Exercise instructions :: Once you reach the line containing "Open the Card List button" in the entries below, write out that line and each one after it down to the line containing "Show the VF_Donchian_Channel 29 indicator", exactly and with nothing added.

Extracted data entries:
+++
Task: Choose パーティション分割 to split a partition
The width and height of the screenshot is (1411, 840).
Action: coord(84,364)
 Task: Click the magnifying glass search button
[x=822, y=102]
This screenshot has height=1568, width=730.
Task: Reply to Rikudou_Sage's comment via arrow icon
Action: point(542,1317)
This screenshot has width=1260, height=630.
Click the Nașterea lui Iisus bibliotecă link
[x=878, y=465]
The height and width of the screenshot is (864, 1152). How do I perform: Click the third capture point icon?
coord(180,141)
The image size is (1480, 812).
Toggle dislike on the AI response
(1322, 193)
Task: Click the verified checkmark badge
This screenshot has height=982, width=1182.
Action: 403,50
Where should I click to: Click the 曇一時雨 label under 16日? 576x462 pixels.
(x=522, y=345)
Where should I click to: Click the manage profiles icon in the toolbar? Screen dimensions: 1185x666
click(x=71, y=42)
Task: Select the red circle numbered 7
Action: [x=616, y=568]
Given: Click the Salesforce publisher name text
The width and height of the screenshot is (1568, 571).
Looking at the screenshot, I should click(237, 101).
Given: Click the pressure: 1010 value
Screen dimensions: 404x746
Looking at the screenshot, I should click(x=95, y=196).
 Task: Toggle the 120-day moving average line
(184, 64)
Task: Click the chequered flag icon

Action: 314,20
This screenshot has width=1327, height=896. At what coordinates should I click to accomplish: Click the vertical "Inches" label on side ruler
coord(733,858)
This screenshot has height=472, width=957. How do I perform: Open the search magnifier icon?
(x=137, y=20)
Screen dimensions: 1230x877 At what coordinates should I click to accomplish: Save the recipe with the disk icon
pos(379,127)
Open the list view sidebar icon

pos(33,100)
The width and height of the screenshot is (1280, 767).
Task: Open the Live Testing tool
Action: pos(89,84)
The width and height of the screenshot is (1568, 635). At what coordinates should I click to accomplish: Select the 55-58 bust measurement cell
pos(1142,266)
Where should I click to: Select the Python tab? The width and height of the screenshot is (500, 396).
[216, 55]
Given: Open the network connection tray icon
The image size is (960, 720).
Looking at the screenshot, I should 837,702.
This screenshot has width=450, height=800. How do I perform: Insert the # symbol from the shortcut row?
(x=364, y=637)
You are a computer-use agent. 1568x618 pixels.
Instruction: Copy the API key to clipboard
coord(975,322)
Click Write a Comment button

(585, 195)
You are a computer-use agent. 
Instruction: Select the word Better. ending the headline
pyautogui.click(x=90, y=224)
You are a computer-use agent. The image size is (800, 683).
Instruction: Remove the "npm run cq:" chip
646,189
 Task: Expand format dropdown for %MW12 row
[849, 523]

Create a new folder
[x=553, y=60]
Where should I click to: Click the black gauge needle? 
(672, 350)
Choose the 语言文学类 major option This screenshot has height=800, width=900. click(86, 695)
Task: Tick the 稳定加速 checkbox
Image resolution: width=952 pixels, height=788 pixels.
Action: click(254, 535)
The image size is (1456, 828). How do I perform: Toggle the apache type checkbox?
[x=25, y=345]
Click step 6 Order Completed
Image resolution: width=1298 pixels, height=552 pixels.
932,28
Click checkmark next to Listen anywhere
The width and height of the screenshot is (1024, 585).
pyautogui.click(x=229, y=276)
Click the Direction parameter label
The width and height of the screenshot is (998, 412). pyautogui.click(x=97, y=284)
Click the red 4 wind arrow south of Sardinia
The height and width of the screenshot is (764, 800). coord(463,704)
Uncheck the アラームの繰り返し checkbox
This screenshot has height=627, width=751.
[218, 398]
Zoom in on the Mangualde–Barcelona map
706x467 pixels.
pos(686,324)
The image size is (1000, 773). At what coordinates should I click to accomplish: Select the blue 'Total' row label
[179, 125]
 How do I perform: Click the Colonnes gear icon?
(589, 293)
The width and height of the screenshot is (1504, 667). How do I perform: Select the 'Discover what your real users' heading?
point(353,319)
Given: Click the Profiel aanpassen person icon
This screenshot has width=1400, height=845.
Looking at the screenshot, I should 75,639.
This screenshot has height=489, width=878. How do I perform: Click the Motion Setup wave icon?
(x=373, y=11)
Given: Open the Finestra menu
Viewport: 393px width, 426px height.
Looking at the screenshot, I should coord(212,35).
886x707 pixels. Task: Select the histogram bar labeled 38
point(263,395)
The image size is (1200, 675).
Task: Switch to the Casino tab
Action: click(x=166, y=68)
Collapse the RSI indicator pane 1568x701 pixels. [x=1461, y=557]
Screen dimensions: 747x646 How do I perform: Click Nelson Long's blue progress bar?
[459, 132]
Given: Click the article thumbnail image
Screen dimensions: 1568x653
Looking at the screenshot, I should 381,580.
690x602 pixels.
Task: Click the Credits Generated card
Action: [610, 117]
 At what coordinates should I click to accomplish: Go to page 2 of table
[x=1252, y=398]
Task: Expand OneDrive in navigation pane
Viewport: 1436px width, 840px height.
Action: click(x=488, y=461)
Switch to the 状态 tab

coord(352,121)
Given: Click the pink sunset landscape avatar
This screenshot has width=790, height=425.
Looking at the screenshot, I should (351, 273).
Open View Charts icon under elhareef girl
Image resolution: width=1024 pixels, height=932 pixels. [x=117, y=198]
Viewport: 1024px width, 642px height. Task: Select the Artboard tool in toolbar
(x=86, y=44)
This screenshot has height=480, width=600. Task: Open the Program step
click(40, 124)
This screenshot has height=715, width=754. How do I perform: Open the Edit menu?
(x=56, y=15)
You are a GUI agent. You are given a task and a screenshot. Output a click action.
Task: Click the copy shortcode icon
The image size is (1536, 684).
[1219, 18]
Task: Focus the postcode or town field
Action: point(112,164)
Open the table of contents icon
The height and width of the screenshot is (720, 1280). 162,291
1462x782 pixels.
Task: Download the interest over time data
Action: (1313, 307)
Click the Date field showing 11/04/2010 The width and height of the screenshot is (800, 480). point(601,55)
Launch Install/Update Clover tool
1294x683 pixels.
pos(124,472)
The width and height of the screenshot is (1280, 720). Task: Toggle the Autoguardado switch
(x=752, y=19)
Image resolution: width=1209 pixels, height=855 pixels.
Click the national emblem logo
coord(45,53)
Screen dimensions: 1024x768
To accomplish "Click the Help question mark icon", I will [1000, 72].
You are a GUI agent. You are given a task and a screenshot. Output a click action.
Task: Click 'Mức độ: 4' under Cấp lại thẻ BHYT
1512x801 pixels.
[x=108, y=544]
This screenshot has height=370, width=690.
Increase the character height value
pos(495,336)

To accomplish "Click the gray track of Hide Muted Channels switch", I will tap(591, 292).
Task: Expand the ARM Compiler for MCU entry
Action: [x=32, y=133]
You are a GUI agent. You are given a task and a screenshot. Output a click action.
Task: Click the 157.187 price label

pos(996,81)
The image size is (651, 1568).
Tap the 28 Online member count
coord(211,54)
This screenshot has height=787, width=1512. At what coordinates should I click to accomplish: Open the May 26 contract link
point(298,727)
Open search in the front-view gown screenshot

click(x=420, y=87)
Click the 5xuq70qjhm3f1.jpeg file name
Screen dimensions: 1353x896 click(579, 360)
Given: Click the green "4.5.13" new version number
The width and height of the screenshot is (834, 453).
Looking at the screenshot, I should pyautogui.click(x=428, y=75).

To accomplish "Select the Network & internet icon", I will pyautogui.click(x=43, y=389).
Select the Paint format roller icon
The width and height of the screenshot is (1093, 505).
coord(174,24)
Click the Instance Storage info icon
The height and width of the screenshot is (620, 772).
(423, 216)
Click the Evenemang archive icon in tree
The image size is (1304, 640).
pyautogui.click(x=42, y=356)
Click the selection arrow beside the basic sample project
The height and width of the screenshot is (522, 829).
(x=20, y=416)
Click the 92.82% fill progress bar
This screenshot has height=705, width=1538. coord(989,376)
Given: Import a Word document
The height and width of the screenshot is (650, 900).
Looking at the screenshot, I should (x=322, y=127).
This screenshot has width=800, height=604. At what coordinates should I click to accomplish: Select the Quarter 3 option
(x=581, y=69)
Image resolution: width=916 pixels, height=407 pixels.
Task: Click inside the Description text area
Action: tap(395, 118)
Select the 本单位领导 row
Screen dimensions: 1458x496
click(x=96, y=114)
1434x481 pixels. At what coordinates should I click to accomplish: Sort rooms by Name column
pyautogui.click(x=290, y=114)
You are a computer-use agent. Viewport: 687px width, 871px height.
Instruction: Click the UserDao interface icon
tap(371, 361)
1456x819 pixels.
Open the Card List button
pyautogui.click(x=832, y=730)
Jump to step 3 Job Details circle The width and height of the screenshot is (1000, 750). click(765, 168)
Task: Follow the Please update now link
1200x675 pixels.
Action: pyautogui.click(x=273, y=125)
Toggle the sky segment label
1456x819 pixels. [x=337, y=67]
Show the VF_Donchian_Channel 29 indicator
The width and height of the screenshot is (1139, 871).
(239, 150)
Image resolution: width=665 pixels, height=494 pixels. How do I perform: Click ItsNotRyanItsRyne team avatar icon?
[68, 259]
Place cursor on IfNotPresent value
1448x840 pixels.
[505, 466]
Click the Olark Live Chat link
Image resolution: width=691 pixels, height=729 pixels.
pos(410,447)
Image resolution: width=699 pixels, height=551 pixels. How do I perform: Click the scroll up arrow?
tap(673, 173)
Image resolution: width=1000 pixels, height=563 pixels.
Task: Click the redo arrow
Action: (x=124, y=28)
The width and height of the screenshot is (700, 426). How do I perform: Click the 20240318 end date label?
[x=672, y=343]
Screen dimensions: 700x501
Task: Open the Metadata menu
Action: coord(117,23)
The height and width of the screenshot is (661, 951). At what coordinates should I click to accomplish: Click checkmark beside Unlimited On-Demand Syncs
+++
Task result ::
Open the Card List button
pyautogui.click(x=832, y=730)
Jump to step 3 Job Details circle The width and height of the screenshot is (1000, 750). click(765, 168)
Task: Follow the Please update now link
1200x675 pixels.
Action: pyautogui.click(x=273, y=125)
Toggle the sky segment label
1456x819 pixels. [x=337, y=67]
Show the VF_Donchian_Channel 29 indicator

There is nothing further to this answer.